Stone tool found below the Last Glacial Maximum layer.Ciprian Ardelean

These findings also contradict the land bridge theory. Rather than making a straightforward journey from Asia to North America and populating the southern half of the continent as the Clovis people were thought to have done, the first humans may have entered the Americas by traveling down the Pacific Coast. “These are paradigm-shifting results that shape our understanding of the initial dispersal of modern humans into Americas,” Becerra-Valdivia says. “They suggest exciting and interesting possibilities for what likely was a complex and dynamic process.”

The second, related study in Nature, ”Evidence of Human Occupation in Mexico Around the Last Glacial Maximum,” supports this new narrative. In it, researchers from institutes in Mexico, the UK, and other countries share artifacts and environmental DNA uncovered from Chiquihuite Cave—a high-altitude cave in Zacatecas, central Mexico. The tools, plant remains, and environmental DNA collected there paint of picture of human life dating back 13,000 to 30,000 years ago. The evidence shows that the site was more than just a stopping point, and the people living there had adapted to the high altitudes and harsh mountain landscape.
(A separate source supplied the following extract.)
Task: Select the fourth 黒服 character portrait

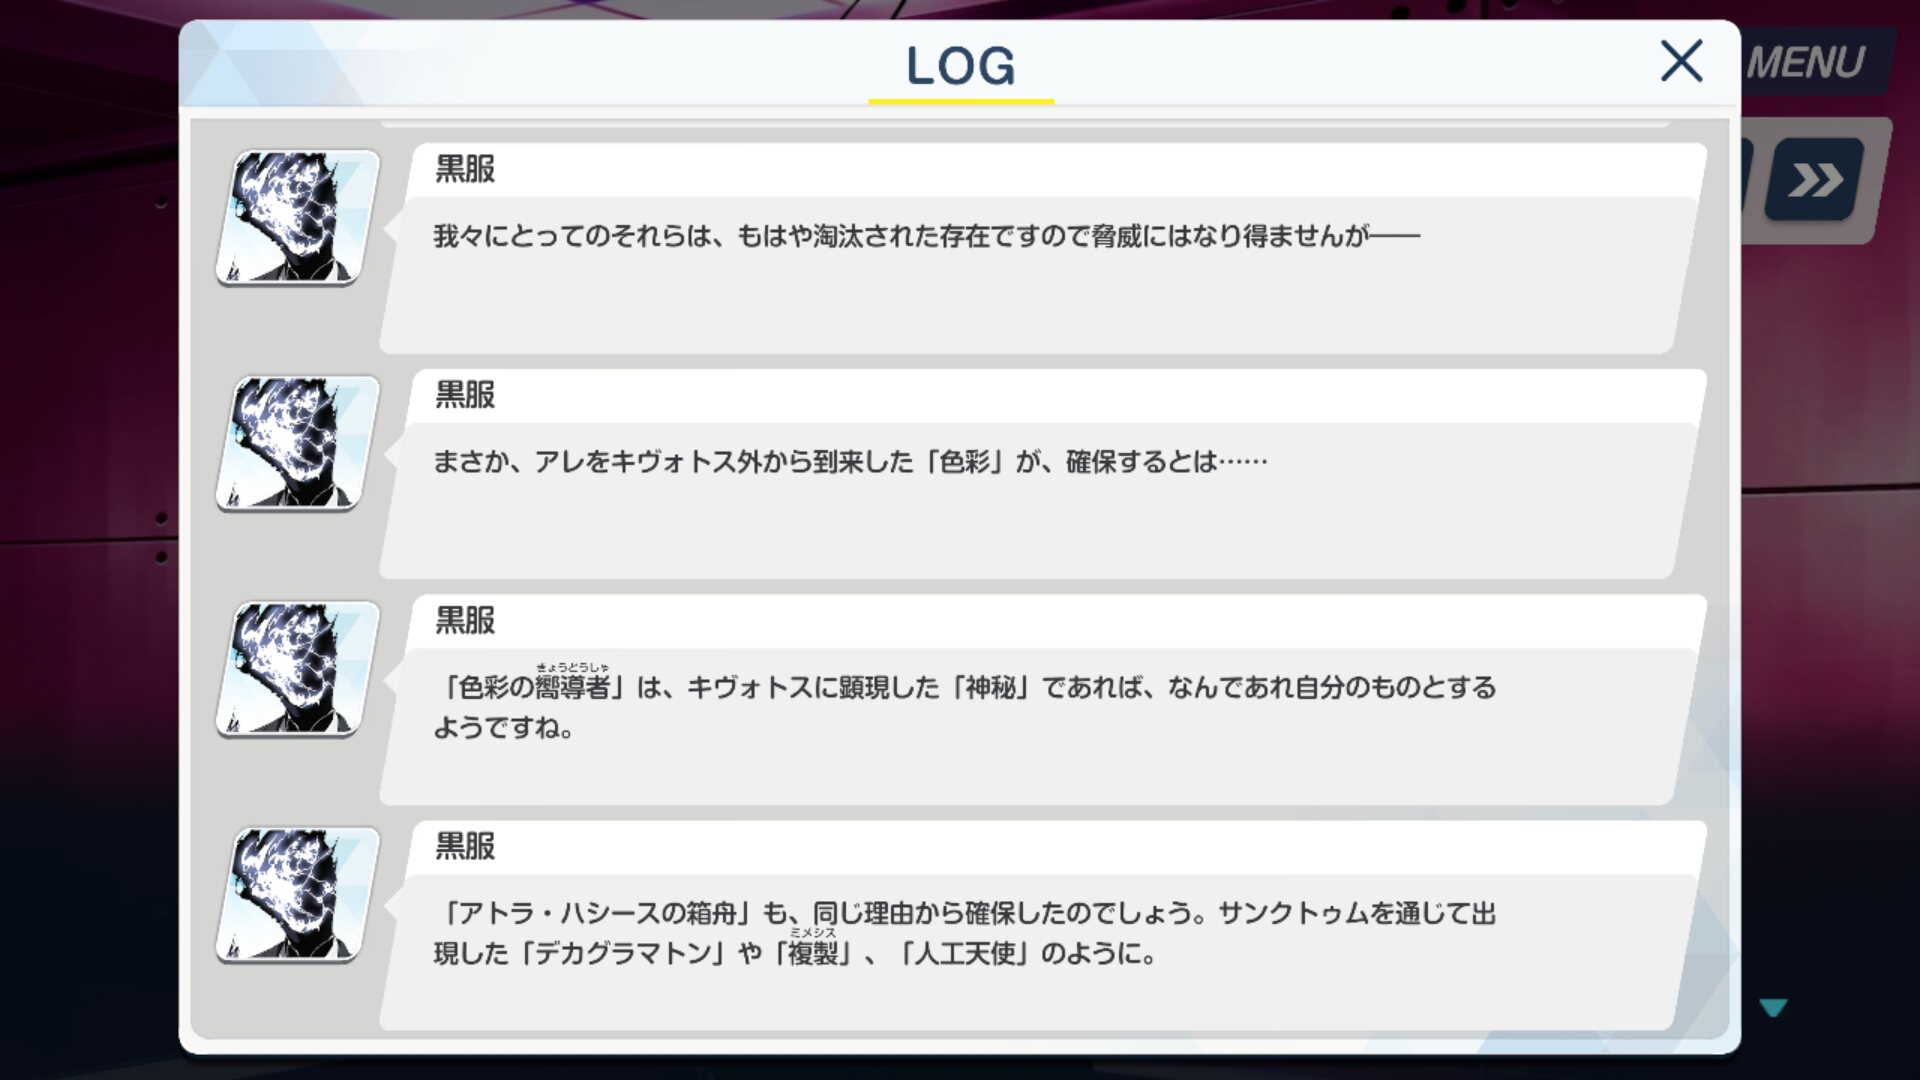Action: (298, 895)
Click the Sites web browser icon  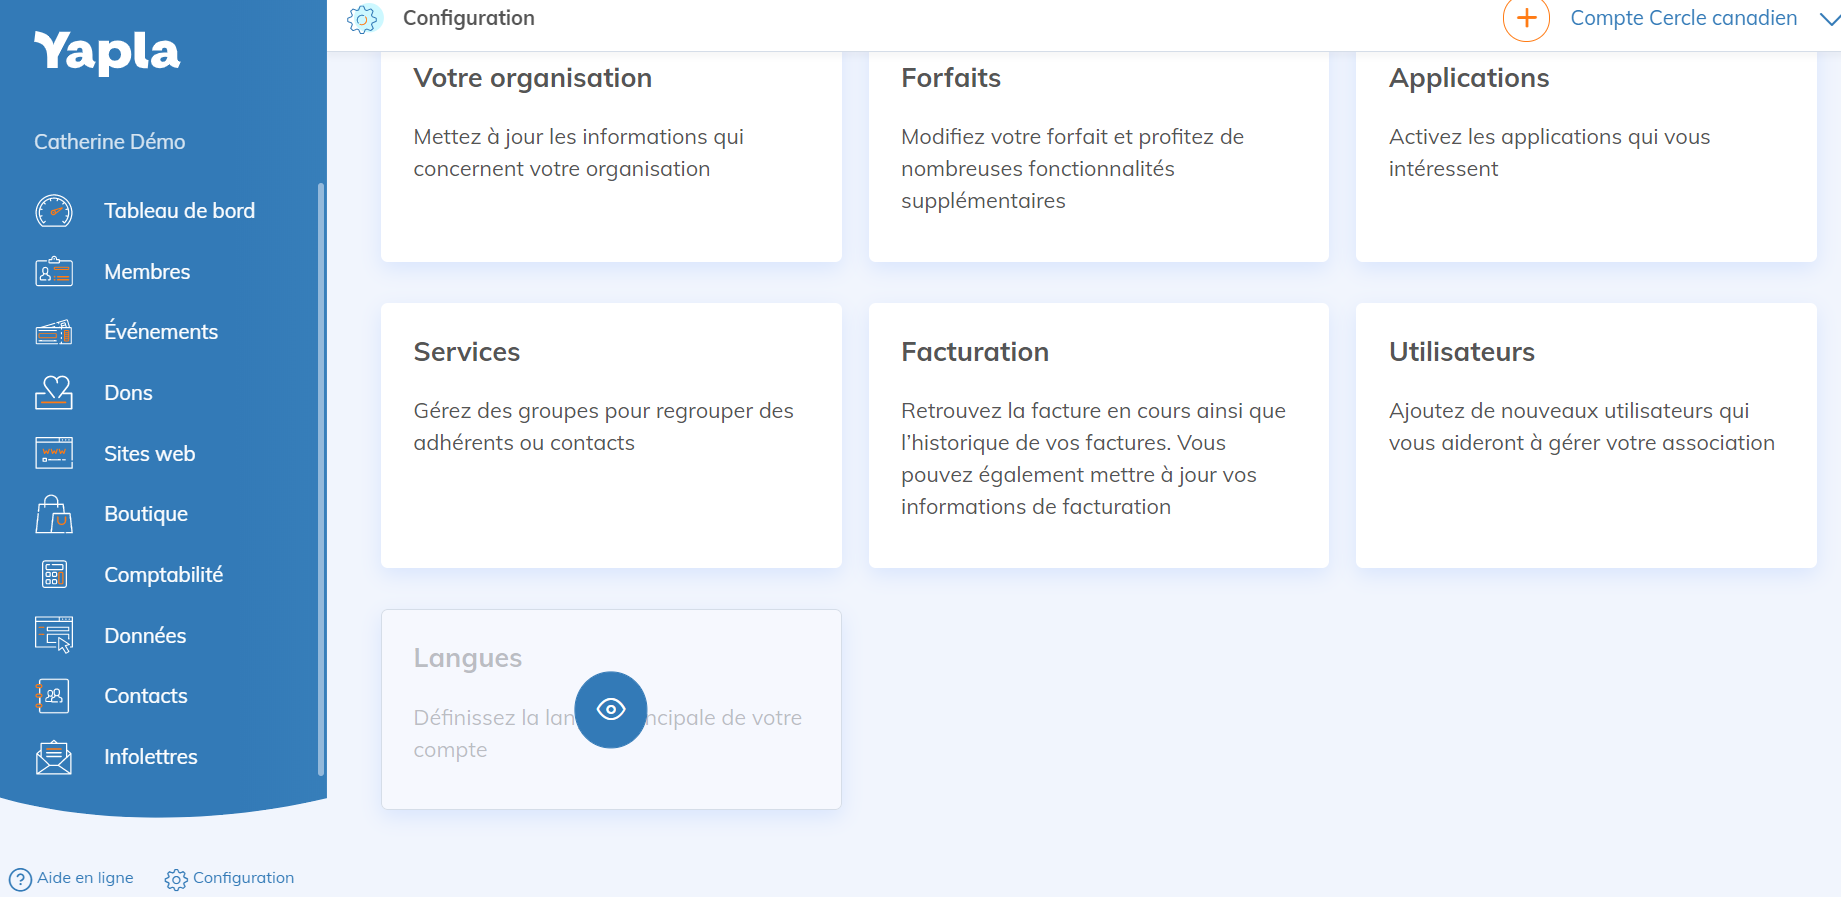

The two studies not only offer insight on when the first North Americans arrived on the continent, but who they were and how they lived. The Americas would have looked a lot different to humans during the Last Glacial Maximum than they did to the Clovis people millennia later. The fact that the first North Americans left behind far fewer artifacts than the Clovis people shows that their populations stayed relatively small. “Humans at Chiquihuite Cave would have faced the harshness of the Last Glacial Maximum, the peak of the last Ice Age, which would have kept their population at a low density,” Becerra-Valdivia says. “Clovis peoples, in contrast, thrived well after the last Ice Age, expanding widely through the continent during a period of globally warmer temperatures. Their life ways and subsistence patterns, therefore, would have been very different.”